%%

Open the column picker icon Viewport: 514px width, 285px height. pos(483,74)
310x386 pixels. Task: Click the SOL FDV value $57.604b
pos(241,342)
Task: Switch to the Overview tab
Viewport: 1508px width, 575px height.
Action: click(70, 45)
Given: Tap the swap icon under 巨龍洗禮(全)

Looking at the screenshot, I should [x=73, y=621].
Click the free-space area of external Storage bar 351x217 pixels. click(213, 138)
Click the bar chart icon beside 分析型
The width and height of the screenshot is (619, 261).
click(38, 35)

%%

### TASK TO CARRY OUT
Generate an exact reproduction of all entries.

### TASK RESULT
Open the column picker icon Viewport: 514px width, 285px height. pos(483,74)
310x386 pixels. Task: Click the SOL FDV value $57.604b
pos(241,342)
Task: Switch to the Overview tab
Viewport: 1508px width, 575px height.
Action: click(70, 45)
Given: Tap the swap icon under 巨龍洗禮(全)

Looking at the screenshot, I should [x=73, y=621].
Click the free-space area of external Storage bar 351x217 pixels. click(213, 138)
Click the bar chart icon beside 分析型
The width and height of the screenshot is (619, 261).
click(38, 35)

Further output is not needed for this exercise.